“A friend emailed me your Calgary Herald article about the Beltline vs West End just now, and I loved it. While some might think your article pretty kind to the Beltline, I'd back your thesis that Calgary’s City Center communities are both very affordable and attractive compared to other major North American cities like Vancouver.” Roy Brander (Everyday Tourist reader)
He then goes on to say what makes Calgary’s City Centre so attractive is “the cycling is better than in Vancouver.”
From 2008 to 2012, my commute from Montgomery to the Water Centre in Manchester was through the Beltline. So, I watched the Beltline grow up from just a few shops and bars to something that reminds me very much of Vancouver’s West End. I now live in Vancouver’s West End across the street from Stanley Park so I have a good appreciation of both.

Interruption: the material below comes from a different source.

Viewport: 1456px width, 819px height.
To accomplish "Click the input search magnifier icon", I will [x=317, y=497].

As you stated the Beltline is "landlocked," not because of its lack of access to a waterfront, but also it has no easy access to a big park like Stanley Park, those who live in Vancouver West End do. But there is a huge benefit to living in Calgary’s City Centre that I'm coming to appreciate more and more - the cycling.
Yes, Calgary’s City Centre is a better place to cycle than Vancouver’s!
What, am I mad?
Vancouver is so pro-cycling. How could Calgary be better? What I miss is working up a sweat, which is not easy in Vancouver’s City Centre, especially starting from the West End. Cycling in Stanley Park and along the famous seawall, from Canada Place to Stanley Park and around False Creek is frustrating - there isn’t enough capacity to handle all of the traffic. Meandering around tourists and recreational cyclists and pedestrians,means you are lucky if you can go 10 km/hr.

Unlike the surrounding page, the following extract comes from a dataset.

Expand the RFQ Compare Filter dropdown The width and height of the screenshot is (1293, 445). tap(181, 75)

Sure, one can work up a sweat going up and down hills in Stanley Park, but I quickly tired of it - Stanley Park is just over one square mile, and the cycling paths are few and far between - just a few kilometres.
By contrast, Calgary’s Bow and Elbow River pathways have the capacity to allow for cyclists to average 25 km/hr for most of their commute without endangering others. FYI, I often would stay late to avoid the rush hour cyclists and pedestrians. My commute from Shouldice Park (through Lowery Gardens) to the Water Centre involved not a single light and rarely dropped below 20 km/hr. I arrived grinning at both work and home every day.

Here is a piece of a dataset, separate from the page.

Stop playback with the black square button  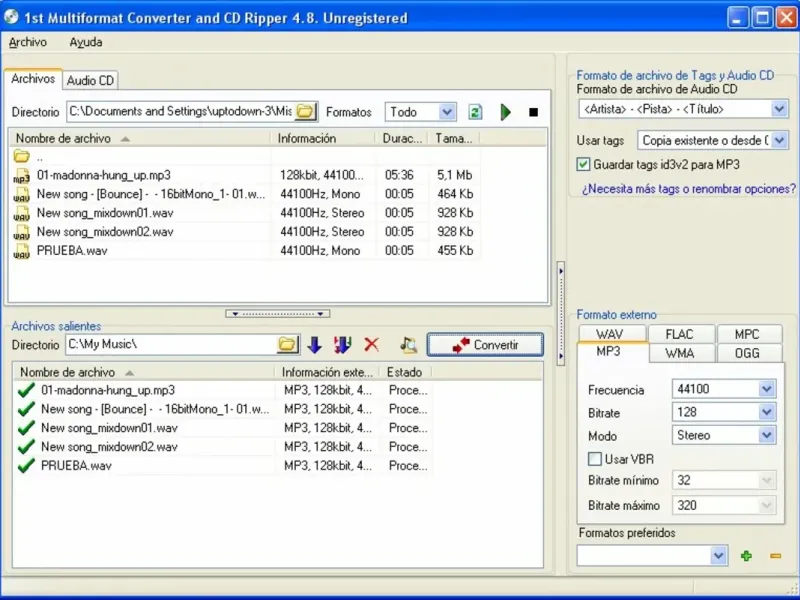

Calgary's pathway system is a remarkable achievement.
While Calgary has just these two “thin strips” of water, nothing compared to Vancouver having the Fraser, False Creek, Burrard Inlet, and the Pacific Freaking Ocean, they have absolutely maximized the contact a Calgarian can enjoy with a green, fragrant river valley in a dry land that is brown for much of the year.
Because of our free place at my mother-in-law's place in Calgary’s Shawnee community, I still spend weeks at a time in Calgary, and last fall bought an "ebike" and I simply love it. I still get the same workout, it doesn't make you lazy - it just allows a cyclist to cover more ground.
I'm starting to question why would I bring my ebike to Vancouver because an ebike is best at covering long distances which Calgary’s pathway system allows. When I visit Calgary now, I love taking 40 or 50 km trips from Shawnee to downtown and points north. Calgary, with all its hills, is perfect for an ebike - way better than Vancouver.
I can hardly believe I said that. Somewhere in Vancouver City Hall, a bike infrastructure coordinator is crying.
In My Opinion (Roy’s)
With the plans to redevelop Stampede Park, Beltline residents on the east side will have better access to the Elbow River pathway and those on the west side aren’t that far from Bow River pathway. For most Beltliners, this means 7 months a year they can be on the pathway system in minutes and enjoy an experience that rivals Vancouver’s Stanley Park or Seawall for fragrance, green space and the sounds of moving water.
Richard, If you aren't a cyclist, partner with one and do an article on Calgary’s pathway system - it's a jewel!
Everyday Tourist Note:
While not an avid cyclist, I am a “fearless” cyclist (as defined in the City of Calgary’s 2011 Cycling Strategy (see chart below) as I am just as comfortable riding on city roads as I am on the pathways. I once cycled from Mount Royal University to my home in West Hillhurst via Crowchild Trail and would do it again if need be.
I also do have family and friends in Calgary who are avid cyclists with at least one owning an ebike and have heard similar comments i.e. Calgary’s multi-use pathway system makes urban living in Calgary very attractive.
Ironically, on the same day I got this email from Vancouver, I also received an email from a friend who was cycling with his son in New York City and he too said Calgary has a much better pathway system than NYC. This might surprise some, as NYC like Vancouver, is considered to be a leader in cycling infrastructure.
I realize Calgary’s pathway system and cycling infrastructure isn’t perfect, especially when it comes to sharing the pathways between those who are using them as a means of transportation and those who are out for a recreational ride or walk. However, it is better than many would have you think.
Hmmm…perhaps I was right when I did my blog title “Calgary: Canada’s Bike Friendly City!” back in 2013.